The addition of an antioxidant to conventional nasal corticosteroid therapy for allergic rhinitis was proven beneficial in an open-label study [29]. Our study confirms these findings through analysis of PNIF. The area under the curve was statistically significant throughout the 4 h time period following the grass allergen challenge, indicating an objective improvement in nasal congestion. Compared to placebo, the group taking the combined oral sulforaphane and intranasal corticosteroid initially showed statistically significant improvement in the TNSS, though the improvement was not sustained after 30 min following the nasal challenge. These observations imply that BSE may interfere with the early phase reaction involving release of inflammatory mediators from mast cells, though it failed to prevent the late phase reaction, which involves recruitment of eosinophils and other atopic mediators [31]. The area under the curve graph for TNSS indicates a better response for patients taking nasal corticosteroid, alone, vs. in combination with oral sulforaphane. The subjective manner of the TNSS could explain this discrepancy, along with the small number of patients participating in the study. Future large studies should be conducted to confirm the clinical outcome.

4.2. Cytokine Levels

Cytokine levels were lower in nasal mucus from the intervention groups, though statistical significance was not obtained. Although patients were monitored for 4 h following the nasal challenge, the original study utilizing the same grass challenge model noted the most significant changes in cytokine levels after 4 h following the nasal challenge [26]. This finding was replicated in other studies looking at the benefit of nasal corticosteroids, alone, in allergic rhinitis, with the greatest effect on Th2 and other inflammatory cytokine levels after 4 h following the nasal challenge [32,33]. These studies highlight the importance of checking tryptase and eosinophils, which tend to peak at 1–2 h following nasal allergen challenge.
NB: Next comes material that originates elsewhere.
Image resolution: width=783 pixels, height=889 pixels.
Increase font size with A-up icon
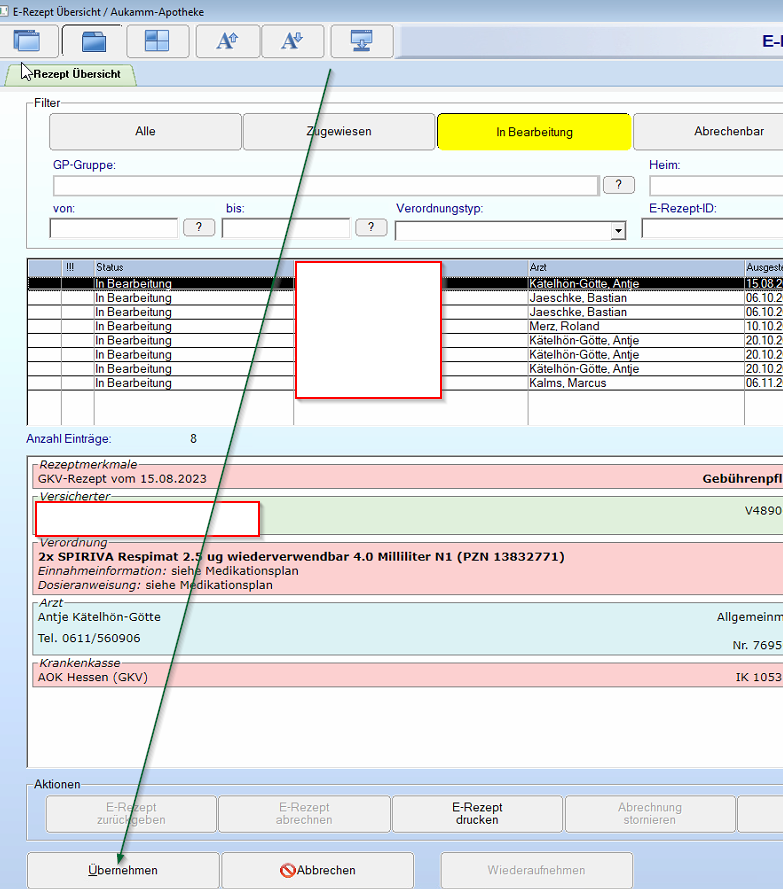coord(227,41)
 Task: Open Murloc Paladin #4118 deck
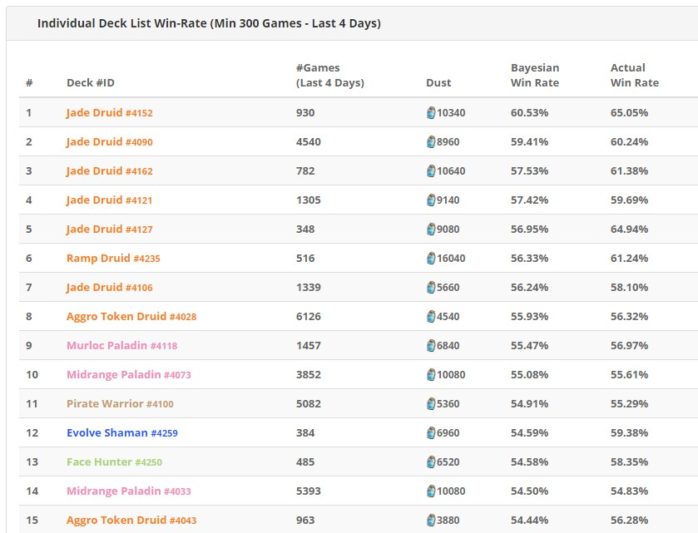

We were unable to obtain enough mucus to analyze these inflammatory markers.

4.3. Genetic Analysis

A portion of our research endeavor was focused on determining whether GST polymorphisms predicted the outcome with the use of sulforaphane. Patients with GST null genotypes should experience greater benefit, since sulforaphane could supplement antioxidant support through inducing the phase II expression lacking in these individuals. GST null polymorphisms have been associated with a higher incidence of inflammatory conditions [34,35], including atopic asthma [36]. Unlike a prior study showing a benefit to GST null asthmatics with the addition of antioxidants [20], our study failed to show a correlation between patients with GST null genotypes and benefit from the sulforaphane supplementation (p > 0.1). Failure to show correlation could be attributed to low subject numbers. Larger number of patients are needed in future studies to determine if there are any significant associations between GST null genotypes and sulforaphane response.

4.4. Study Limitations

The major limitation of this study is the small sample size. In addition, there were issues with collecting adequate amounts of mucus following the challenges that prevented analysis of other mediators that are known to peak within the first few hours following allergen nasal challenges. Since our patients’ visits did not exceed 4 h following the challenge, we may have missed cytokine peaks, which could impact the determination of a significant response to sulforaphane following the grass allergen challenge.

5. Conclusions

Our study shows both subjective and objective improvement with the combination of nasal corticosteroids and sulforaphane supplementation, when compared to placebo tablets and nasal saline. These findings support a role of antioxidant supplementation in treating patients diagnosed with allergic rhinitis residing in urban areas with high pollutant levels. Larger studies are needed determine if oral sulforaphane is truly beneficial in treating allergic rhinitis.